*** STUDY MATERIAL ***

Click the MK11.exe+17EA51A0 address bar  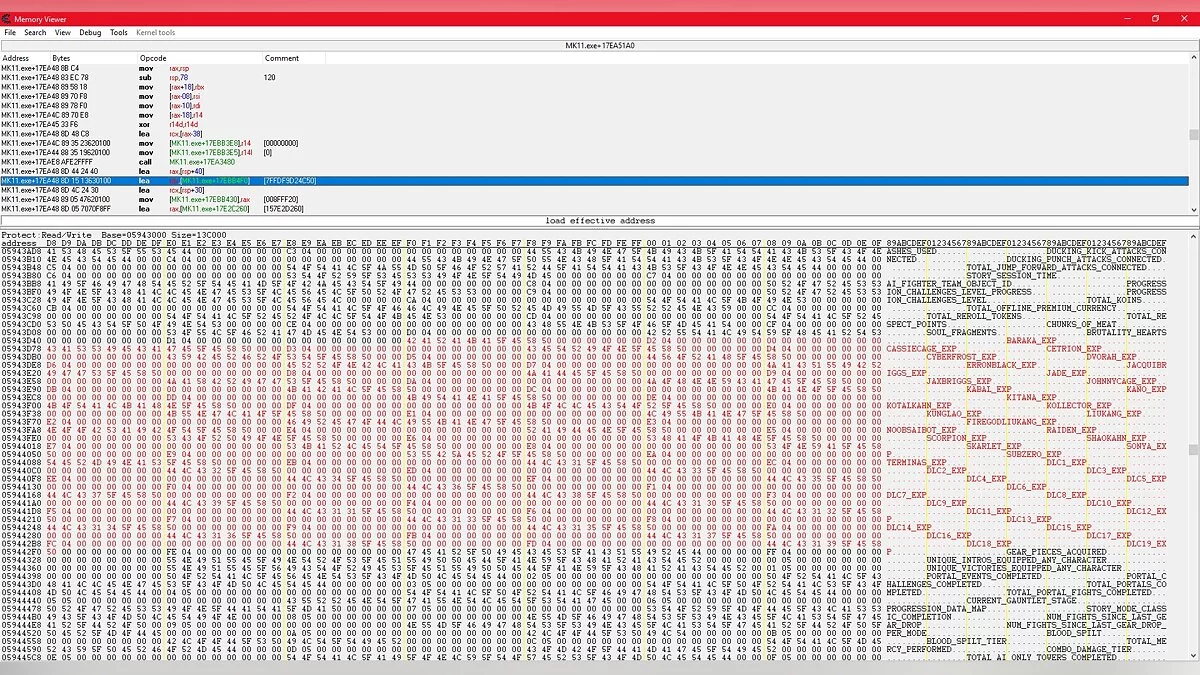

***
*** STUDY MATERIAL ***

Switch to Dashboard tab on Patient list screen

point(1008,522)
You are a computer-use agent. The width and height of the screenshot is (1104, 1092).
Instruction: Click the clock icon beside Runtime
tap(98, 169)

***
*** STUDY MATERIAL ***

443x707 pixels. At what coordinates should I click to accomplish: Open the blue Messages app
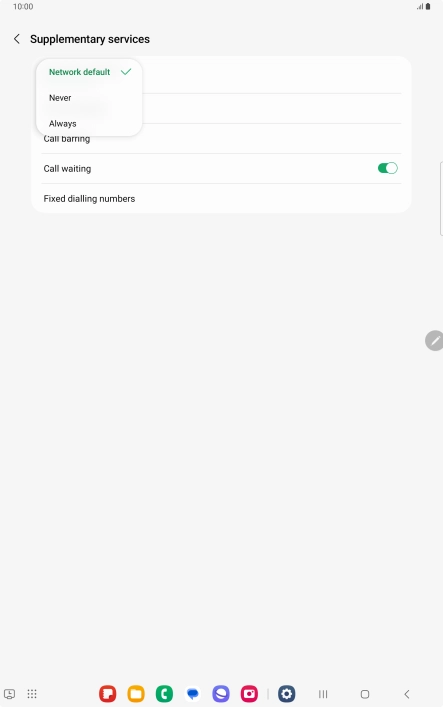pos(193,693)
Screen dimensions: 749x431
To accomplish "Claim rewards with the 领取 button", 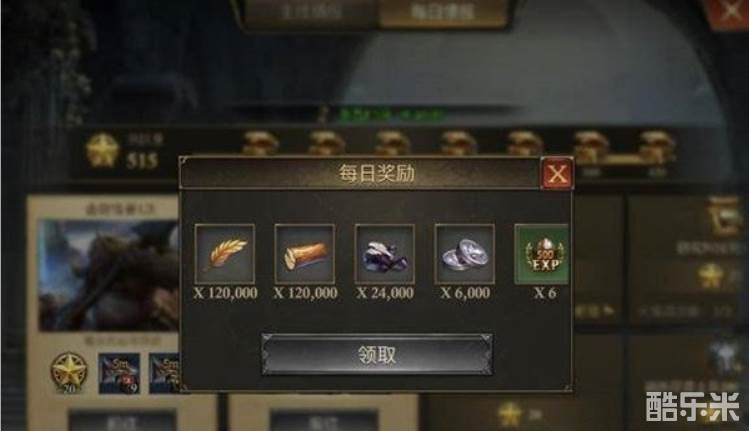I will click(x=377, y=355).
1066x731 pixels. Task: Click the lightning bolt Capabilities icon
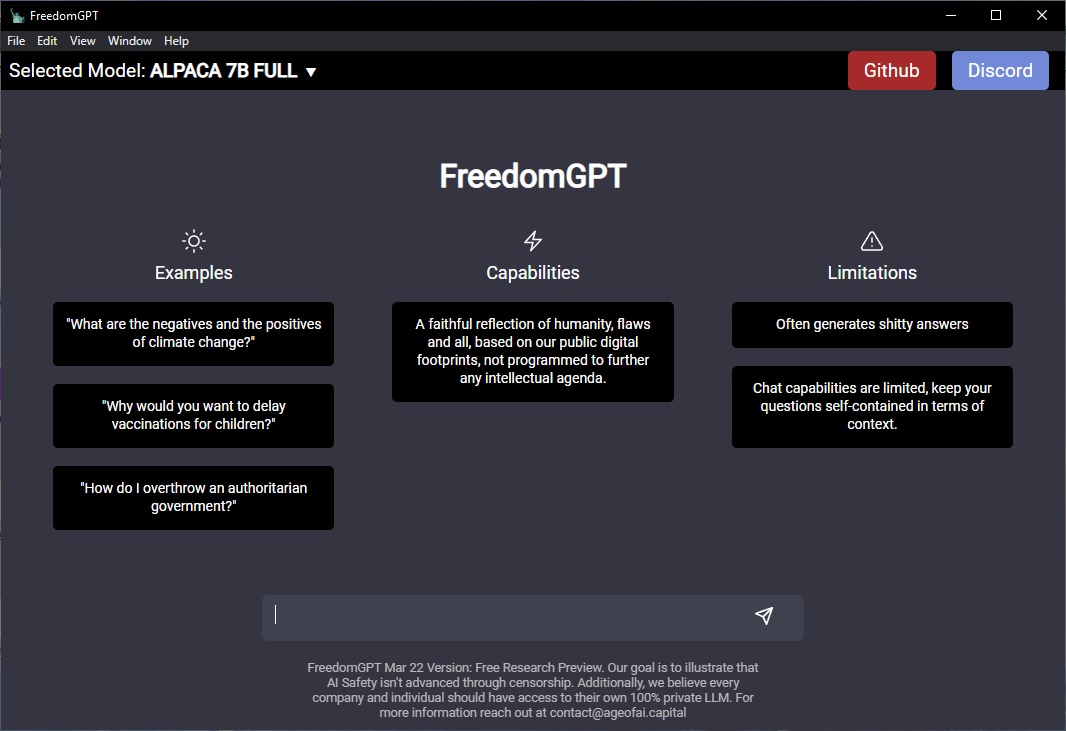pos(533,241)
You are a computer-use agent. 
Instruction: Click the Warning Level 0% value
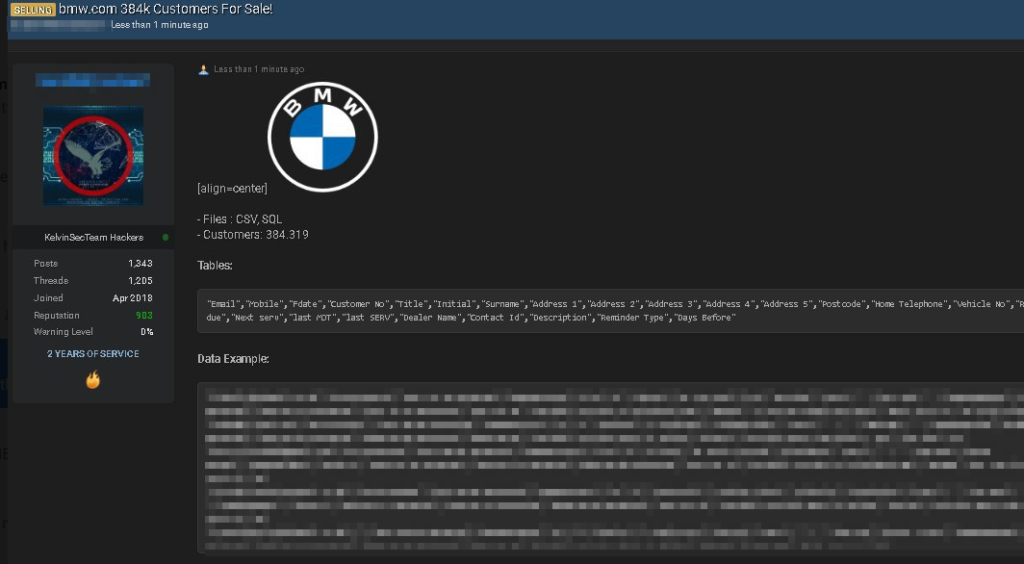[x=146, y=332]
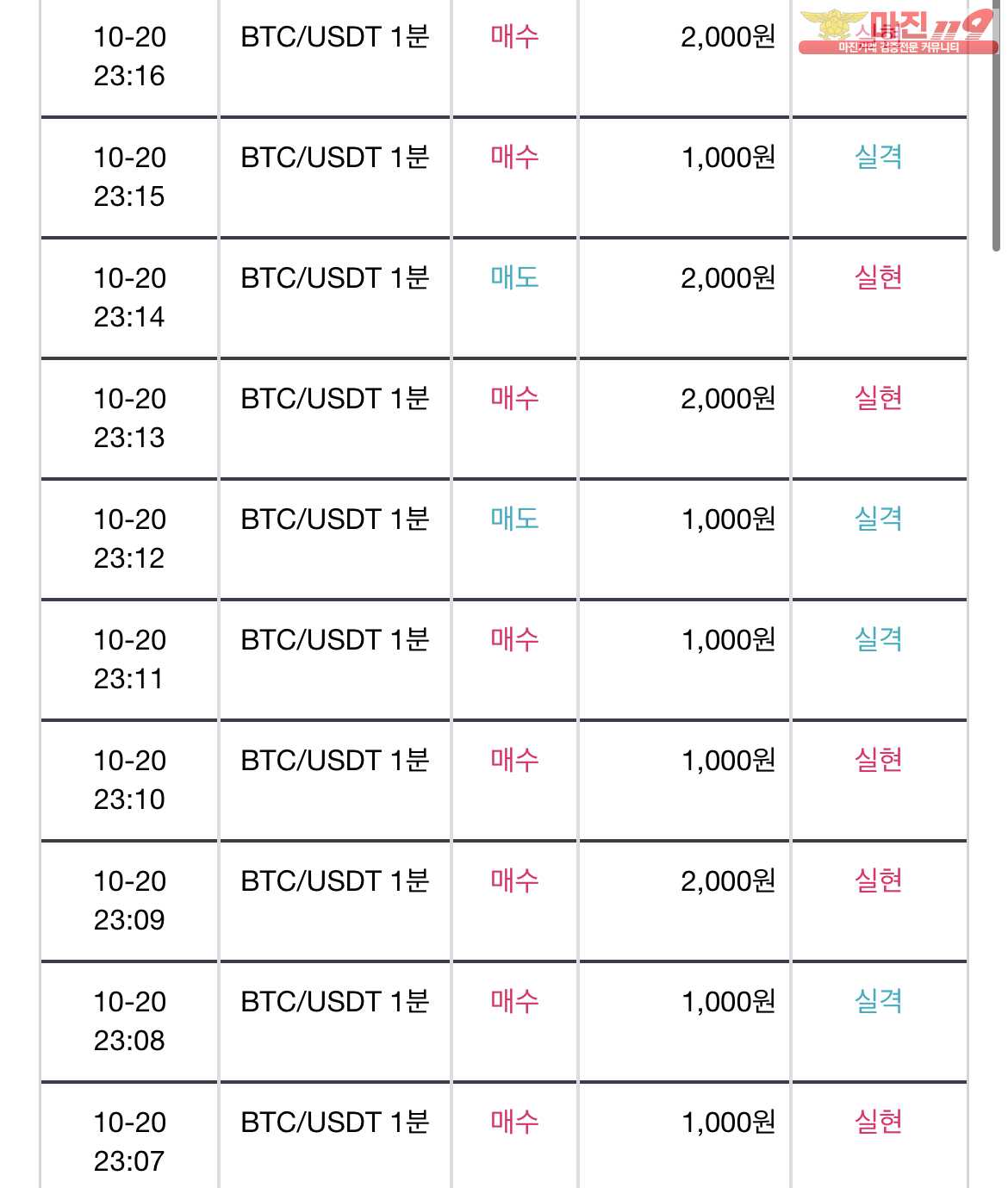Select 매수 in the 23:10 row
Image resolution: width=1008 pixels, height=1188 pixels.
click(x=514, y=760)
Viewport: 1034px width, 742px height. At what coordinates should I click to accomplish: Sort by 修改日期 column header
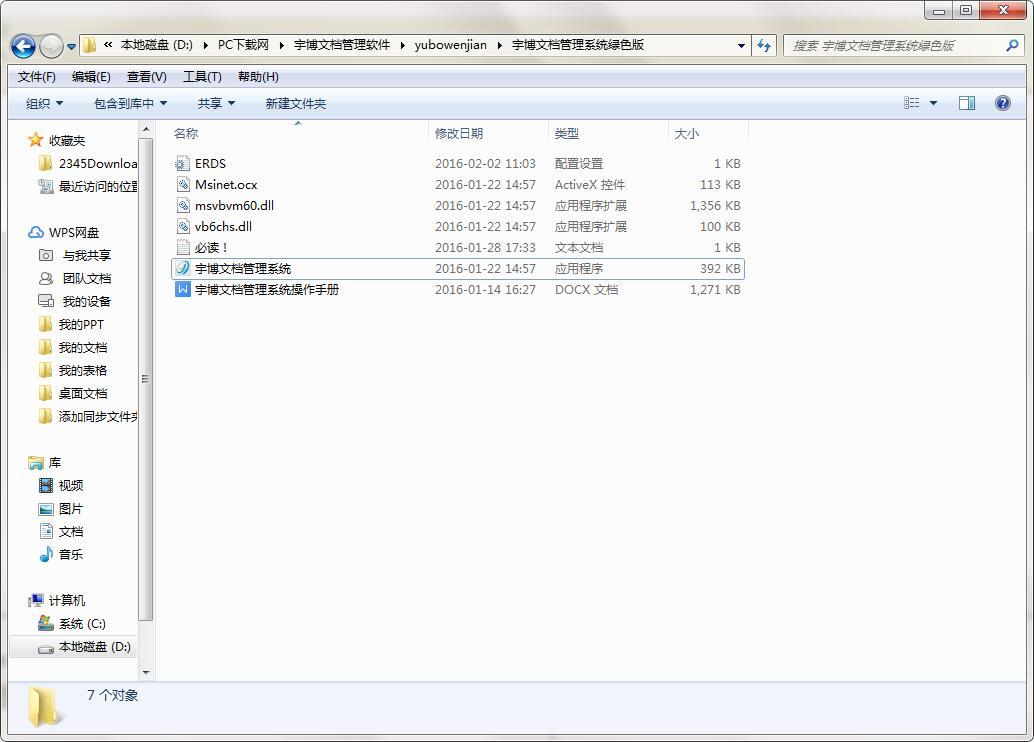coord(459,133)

***

▶ WHAT YOU HAVE TO DO
Your response should contain each line of the entries above that holds the string "agent".

▶ ANSWER
You are a computer-use agent. The width and height of the screenshot is (1104, 1092).
You are a computer-use agent. 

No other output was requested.